Admission: Fishing permit required for all over 16 years old. $18 for three-day permit, $25 for seven-day permit or $40 for season permit. Children 15 and younger free with supervising adult who has permit.
After experiencing the geysers that the entire world knows Yellowstone for, experience the fishing that only the initiated love it for. The local Yellowstone cutthroat trout are the stuff of legend: beautiful, elusive and for those so inclined, delicious. They average an impressive 20 inches in length. Experienced anglers will find a real challenge and a rewarding pursuit here. The novice and younger fisherman will find a great variety of fish, some easier to catch than others and the greatest consolation prize of all: breathtaking views. Not only of the lake, but of surrounding mountains and even steam vents bordering the water. Take some time to relax as well as fish and stand in awe of nature’s grandeur while you try your hand at casting a line and trying to identify what you just caught. For those serious about not walking away empty handed, the best fishing is from mid June-mid July (the season doesn’t open until June 15th). There are various locations to rent equipment for those not traveling with their own.

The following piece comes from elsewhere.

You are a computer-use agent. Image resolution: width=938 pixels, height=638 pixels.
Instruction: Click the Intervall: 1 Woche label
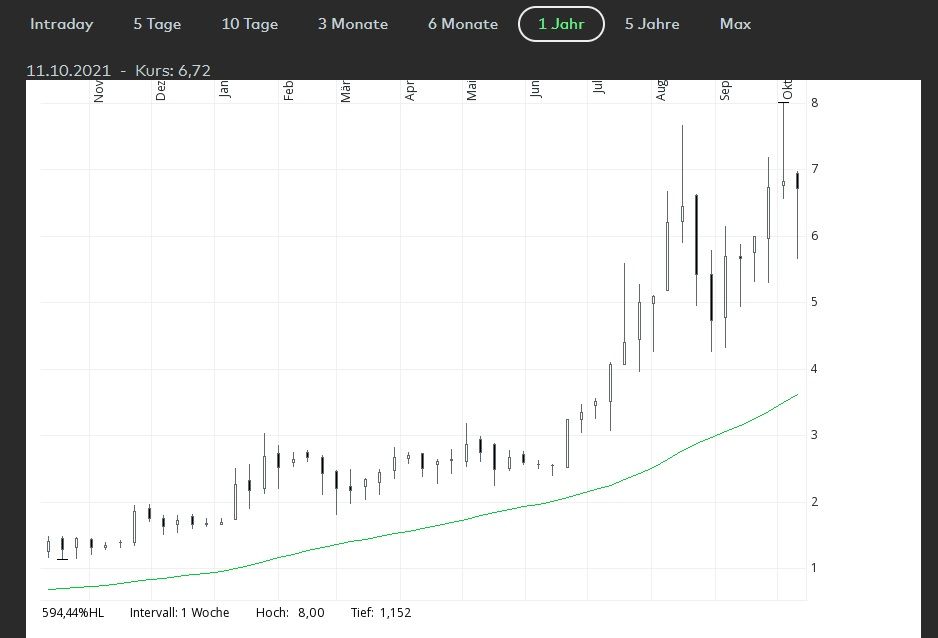coord(180,612)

Address: 1326 Sheridan Ave, Cody, WY 82414
Hours: Nightly at 8PM, gates at 7PM from June 1st – August 31st
Getting There: One hour from Yellowstone via US 14 or 20 East.
Admission: $10-$20 depending on section. Group rates start at 10 people.
Still going strong after 76 years this is the country’s oldest rodeo and the only one that operates nightly. Tickets can be purchased online to ensure your seat. Still, you’ll want to come early to meet the clowns and riders and to pick up some concessions for the two hour show. Children will enjoy face painting and having a picture taken with “Hollywood the Bull.” Parents should note that this may be a bit rough for younger children, but there are activities and rides for children there aside from the show. Children 12 and under can participate in the “calf scramble” and really feel a part of the tradition. While the main show is not itself violent, people getting thrown from bulls may be upsetting to some young ones. In the end this is boh a unique and uniquely American experience the whole family is sure to remember. Live out cowboy dreams and enjoy the kind of down to earth activity only available in the American West.